__Work to complete__.
Reproduce, exactly and in full, only the lines below from the one containing "Fortsett å handle (214, 385)" through the one containing "About Us (812, 296)".

__Supplied data__.
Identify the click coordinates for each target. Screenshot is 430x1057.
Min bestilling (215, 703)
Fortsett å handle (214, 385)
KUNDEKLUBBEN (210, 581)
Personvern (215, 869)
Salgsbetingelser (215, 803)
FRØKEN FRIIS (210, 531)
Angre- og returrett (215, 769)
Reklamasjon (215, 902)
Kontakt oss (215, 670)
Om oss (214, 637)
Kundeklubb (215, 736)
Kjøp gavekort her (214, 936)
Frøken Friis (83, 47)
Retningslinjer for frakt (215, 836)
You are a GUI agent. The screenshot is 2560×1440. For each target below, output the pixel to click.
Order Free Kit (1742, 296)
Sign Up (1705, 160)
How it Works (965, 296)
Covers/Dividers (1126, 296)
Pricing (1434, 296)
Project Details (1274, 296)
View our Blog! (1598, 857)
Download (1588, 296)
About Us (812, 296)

* * *

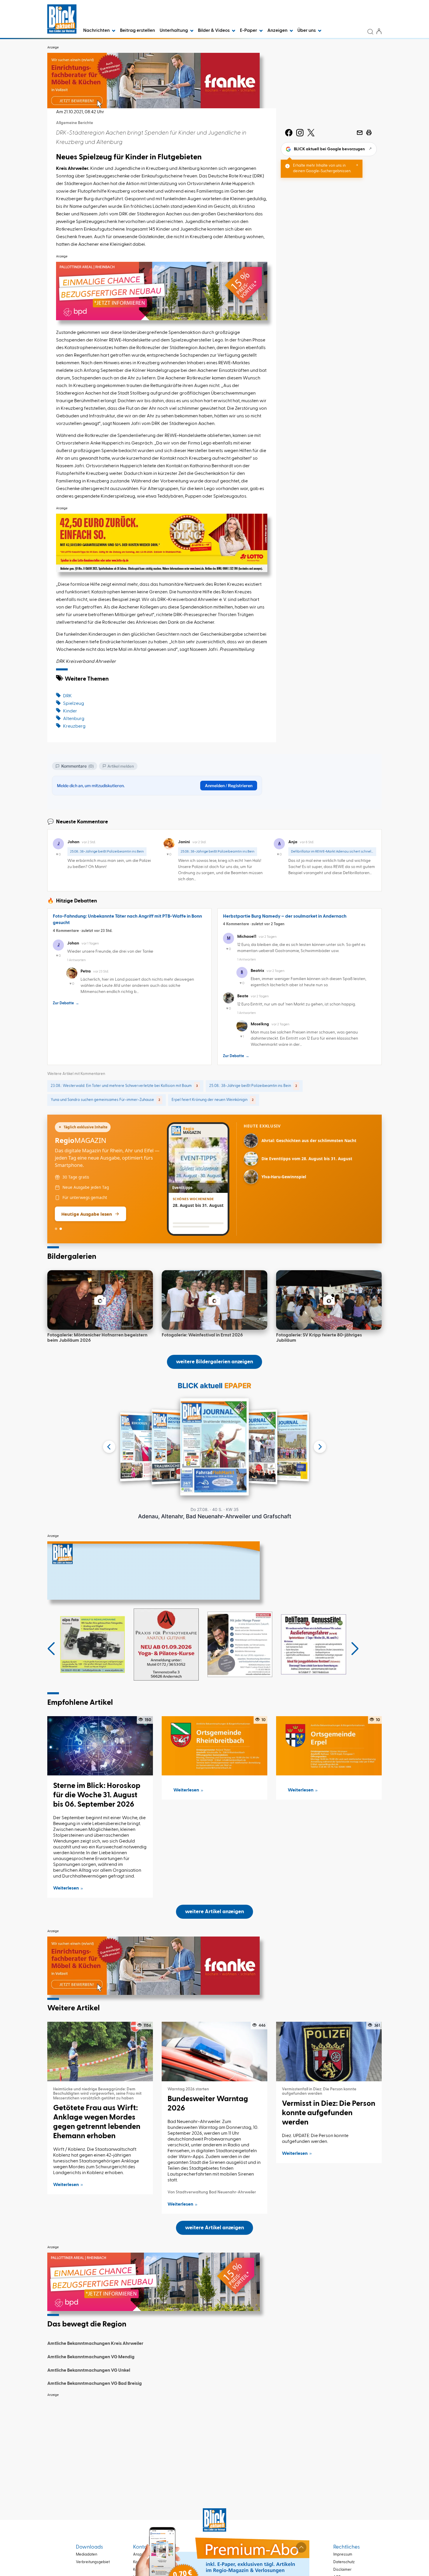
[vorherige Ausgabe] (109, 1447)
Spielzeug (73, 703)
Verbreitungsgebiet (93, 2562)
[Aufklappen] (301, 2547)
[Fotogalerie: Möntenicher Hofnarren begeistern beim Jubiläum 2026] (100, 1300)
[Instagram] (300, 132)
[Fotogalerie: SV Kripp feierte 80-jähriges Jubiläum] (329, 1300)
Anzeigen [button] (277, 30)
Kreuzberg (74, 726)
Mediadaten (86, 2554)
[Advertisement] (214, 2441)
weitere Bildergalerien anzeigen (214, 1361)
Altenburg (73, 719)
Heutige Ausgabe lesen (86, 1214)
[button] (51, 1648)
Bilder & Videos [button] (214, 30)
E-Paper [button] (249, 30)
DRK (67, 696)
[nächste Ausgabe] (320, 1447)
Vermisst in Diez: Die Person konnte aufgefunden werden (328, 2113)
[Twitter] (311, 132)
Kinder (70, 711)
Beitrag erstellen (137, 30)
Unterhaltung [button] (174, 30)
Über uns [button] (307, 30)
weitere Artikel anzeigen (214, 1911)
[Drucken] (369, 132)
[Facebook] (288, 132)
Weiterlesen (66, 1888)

---

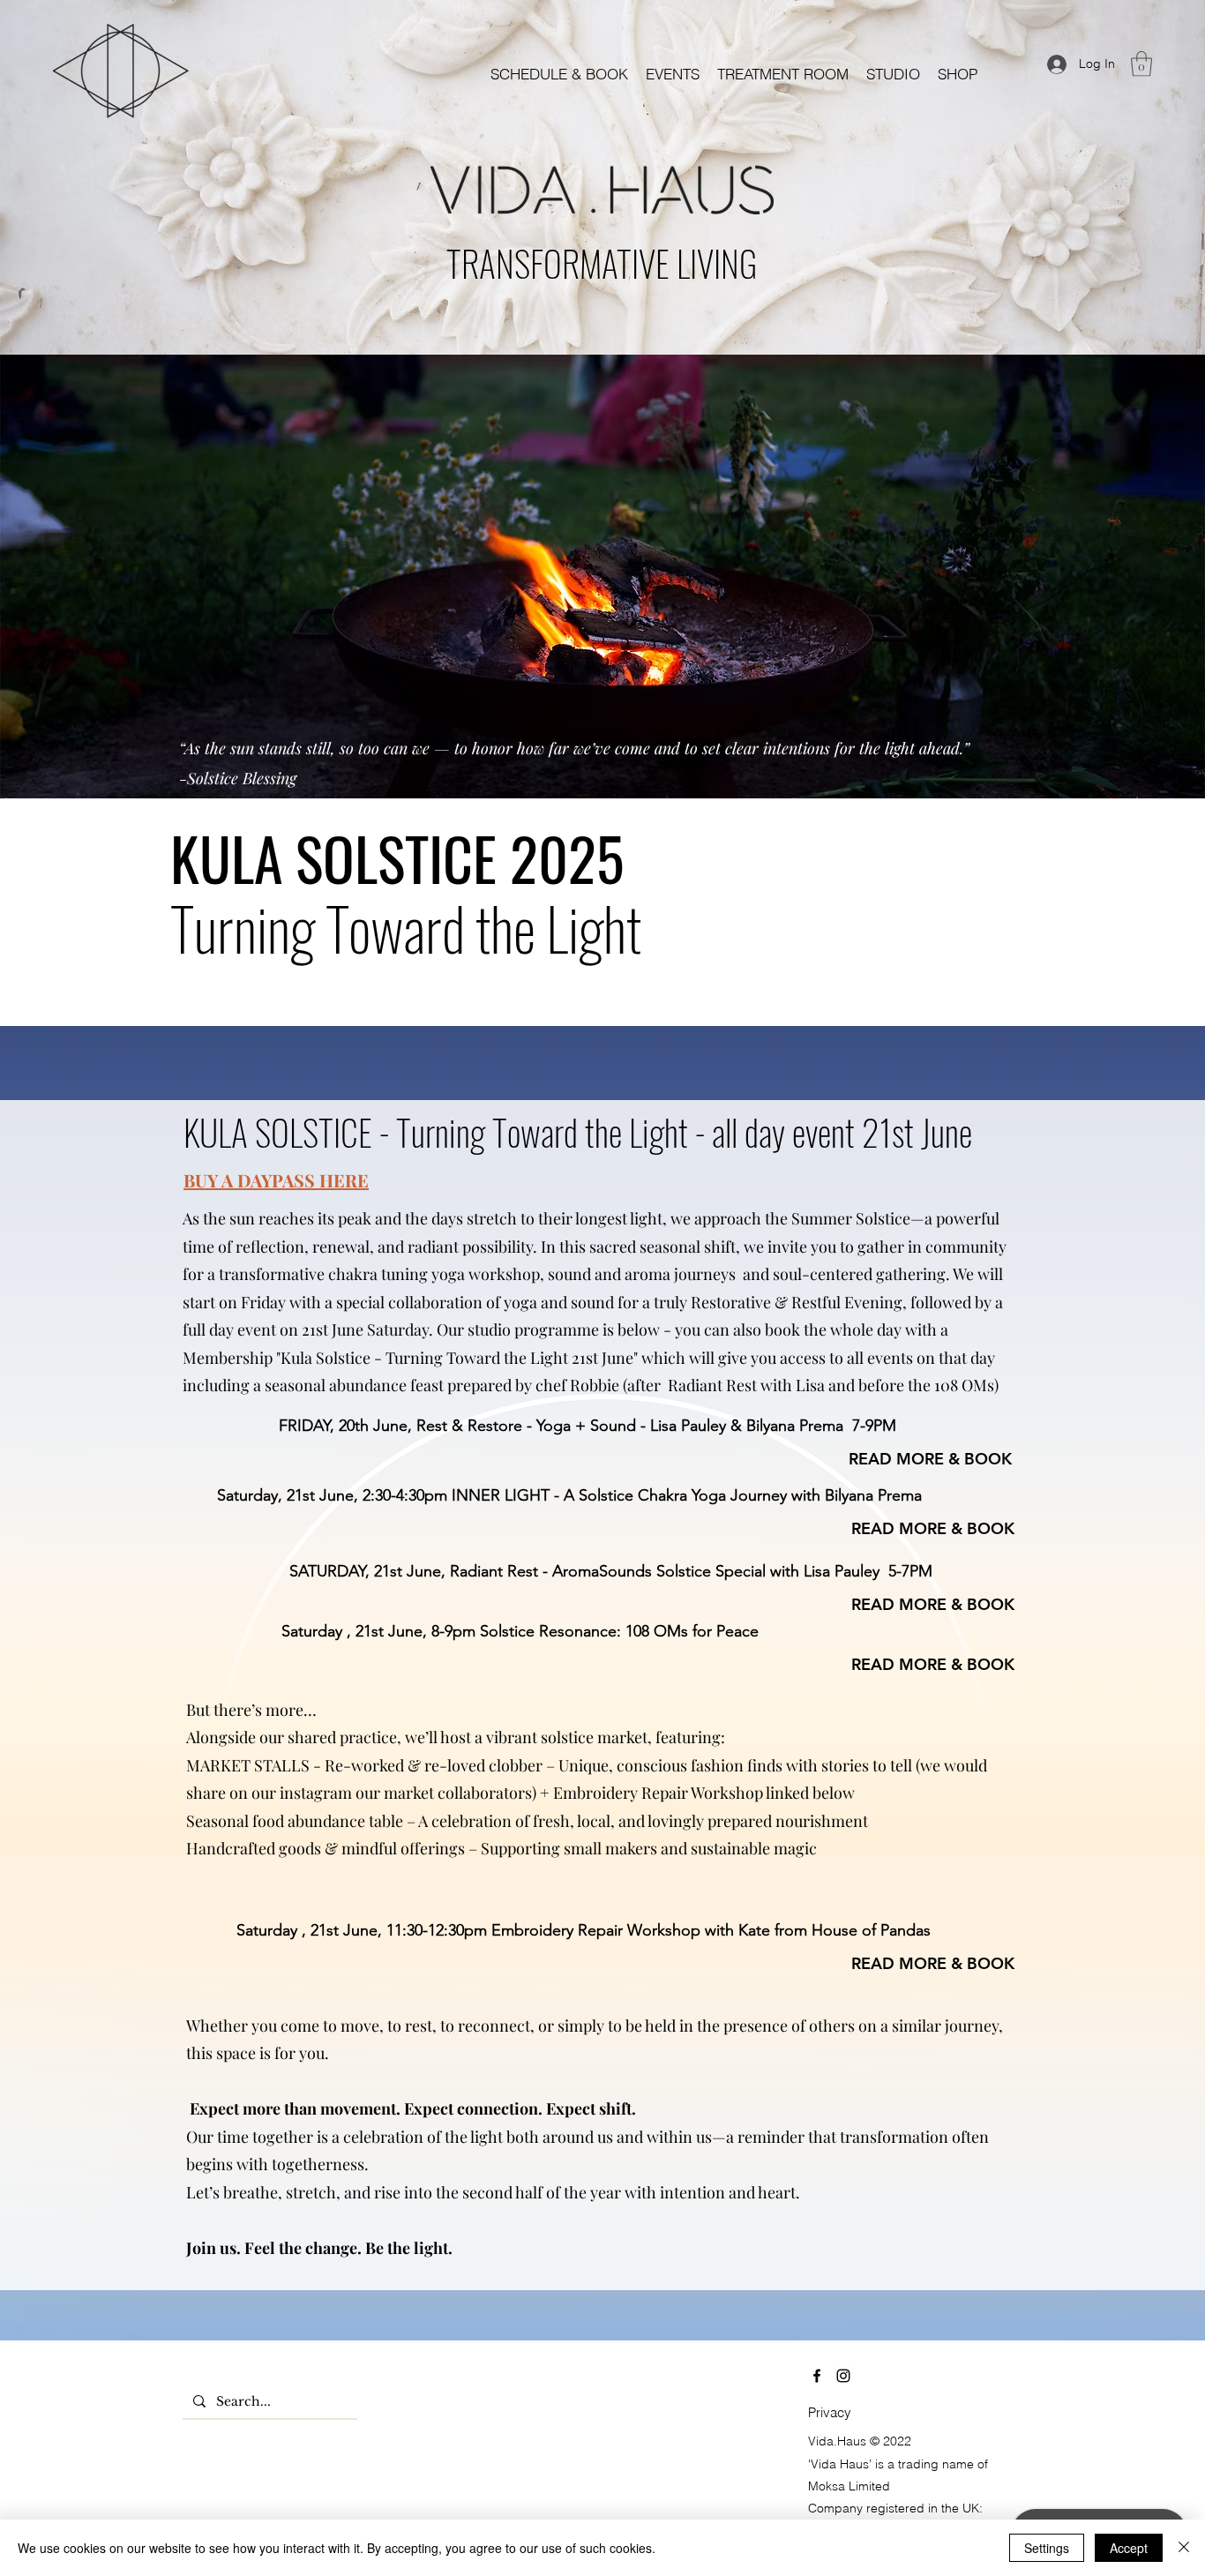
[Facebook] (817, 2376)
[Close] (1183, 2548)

__Response to this exercise__.
Fortsett å handle (214, 385)
KUNDEKLUBBEN (210, 581)
Personvern (215, 869)
Salgsbetingelser (215, 803)
FRØKEN FRIIS (210, 531)
Angre- og returrett (215, 769)
Reklamasjon (215, 902)
Kontakt oss (215, 670)
Om oss (214, 637)
Kundeklubb (215, 736)
Kjøp gavekort her (214, 936)
Frøken Friis (83, 47)
Retningslinjer for frakt (215, 836)
You are a GUI agent. The screenshot is 2560×1440. For each target below, output the pixel to click.
Order Free Kit (1742, 296)
Sign Up (1705, 160)
How it Works (965, 296)
Covers/Dividers (1126, 296)
Pricing (1434, 296)
Project Details (1274, 296)
View our Blog! (1598, 857)
Download (1588, 296)
About Us (812, 296)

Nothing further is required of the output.